■ Provided passage:
• • •

The Company's financial statements have been prepared in accordance with the
accounting principles generally accepted in Canada ("Canadian GAAP"). For
disclosure of the principal differences between Canadian GAAP and the accounting
principles generally accepted in the United States, see Note 18 to the Audited
Consolidated Financial Statements for the year ended December 31, 2002 and Note
12 to the Interim Consolidated Financial Statements for the three months ended


                                       2


March 31, 2003. We publish our Audited Consolidated Financial Statements in U.S.
dollars. All dollar amounts in this Prospectus are expressed in United States
dollars "$". Amounts expressed in Canadian dollars are preceded by the symbols
"CDN. $".

                            EXCHANGE RATE INFORMATION

The following table sets forth information with respect to the noon exchange
rates of the Canadian dollar into United States currency during the six month
period ended June 30, 2003 and the twelve month period ended December 31,2002.
(1) The rate of exchange for the Canadian dollar, expressed in US dollars, in
effect at the end of the period (2) the average of exchange rates in effect on
the last day of each month during the applicable period and (3) the high and low
exchange rates during the applicable period.

================================================================================
RATES                          June 30, 2003           December 31, 2002
--------------------------------------------------------------------------------
Last Day (1)                      $.7378                    $0.6331

--------------------------------------------------------------------------------
Average (2)                       $.6953                    $0.6373

--------------------------------------------------------------------------------
High (3)                          $.7495                    $0.6618

--------------------------------------------------------------------------------
Low (3)                           $.6350                    $0.6199

================================================================================

On July 11, 2003 the closing rate payable in U.S. dollars for each Cdn $1.00 as
reported by the Bank of Canada was U.S. $1.3771.

• • •

■ Provided material:
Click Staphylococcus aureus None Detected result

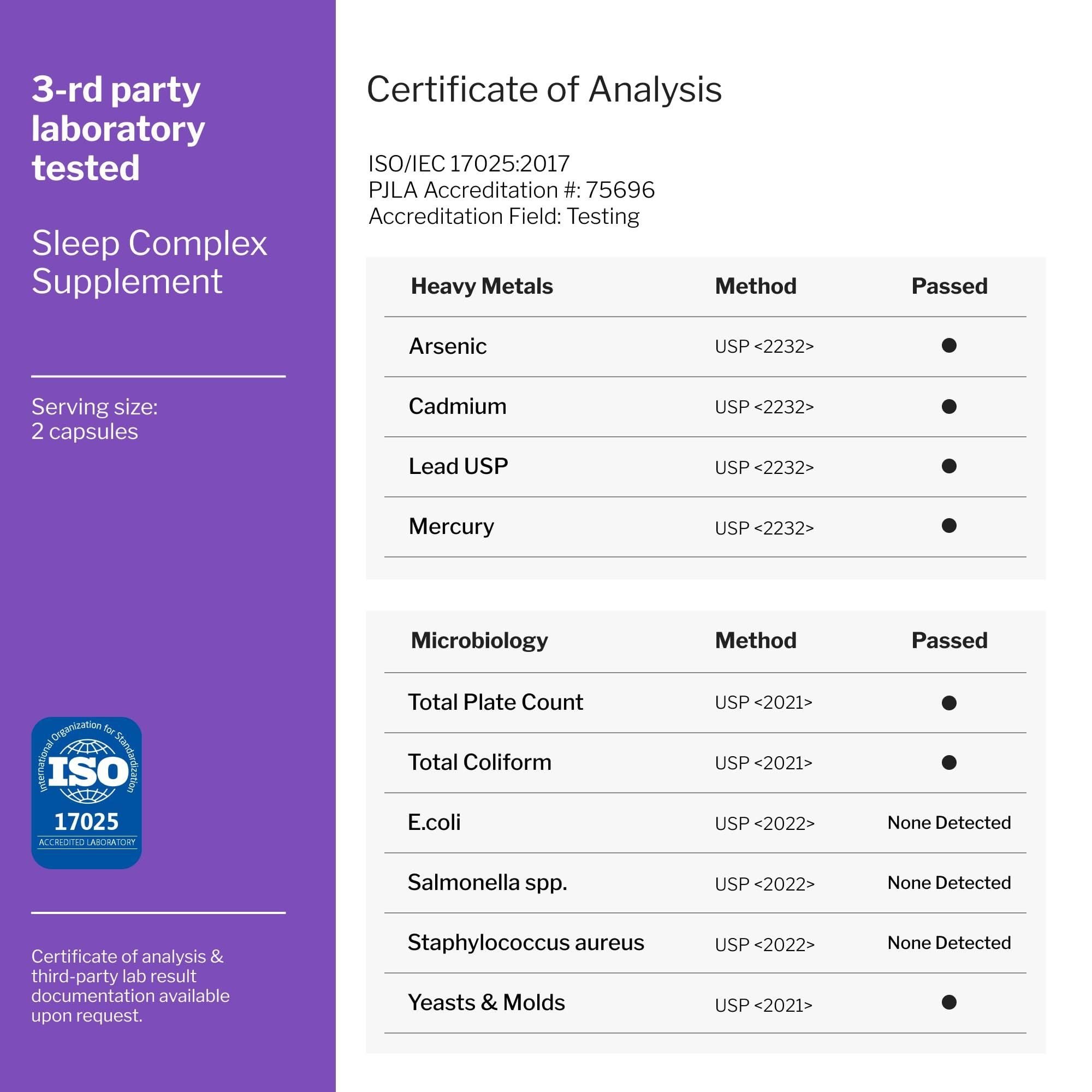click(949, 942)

• • •

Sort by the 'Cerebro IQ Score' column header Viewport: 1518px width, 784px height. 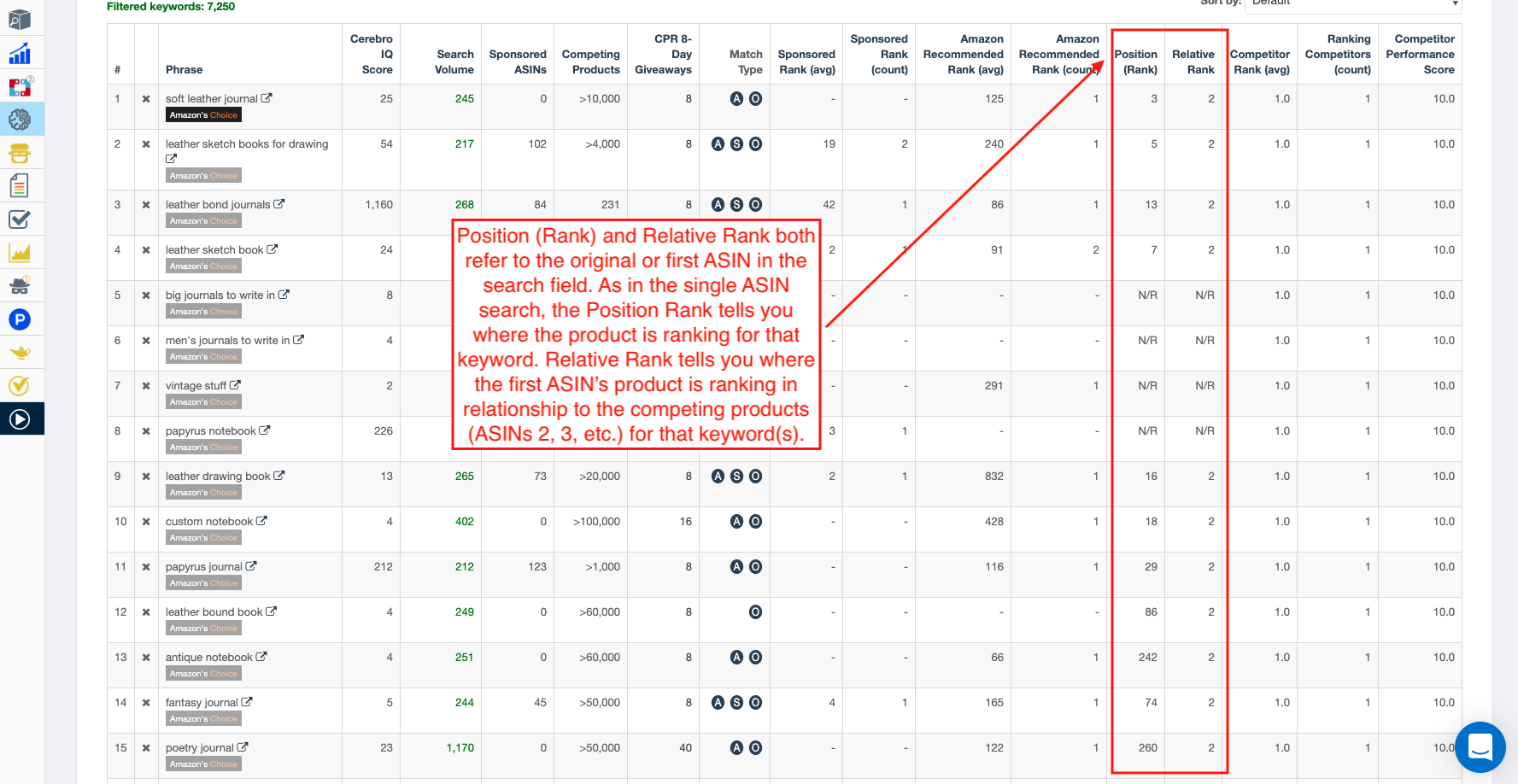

• • •

■ Things to do:
1 > In the prospectus excerpt on accounting principles and exchange rates, what currency are the Company's Audited Consolidated Financial Statements published in?
2 > Pick up the prospectus excerpt on accounting principles and exchange rates right after its final sentence and write what comes next.

■ Answers for this exercise:
1 > They are published in U.S. dollars.

2 >
                       DOCUMENTS INCORPORATED BY REFERENCE

The SEC allows us to "incorporate by reference" into this Prospectus information
we file with the SEC in other documents. This means that we can disclose
important information by referring you to other documents that we file with the
SEC. The information incorporated by reference is considered to be part of this
Prospectus, and information that we file later with the SEC will automatically
update and supercede this information. We incorporate by reference the documents
listed below and future filings we will make with the Commission under Sections
13(a), 13(c), 14, or 15(d) of the Exchange Act until the offering of these
shares is terminated:

(1)   Amendment No. 4 to our Annual Report on Form 10-K for the year ended
      December 31, 2002, filed July 14, 2003, SEC file no.0-9989.

(2)   Amendment No. 2 to our Quarterly Report on Form 10-Q for the three months
      ended March 31, 2003, filed July 14, 2003, SEC file no. 0-9989.

(3)   Our Information Circular and Proxy Statement filed May 21, 2003 relating
      to our 2003 Annual and Special Meeting of Shareholders held on June 18,
      2003.

(4)   Our amendment to Form 8-K filed February 14, 2003, SEC file no. 0-9989.

(5)   Our Form 8-K filed February 5, 2003, SEC file no. 0-9989.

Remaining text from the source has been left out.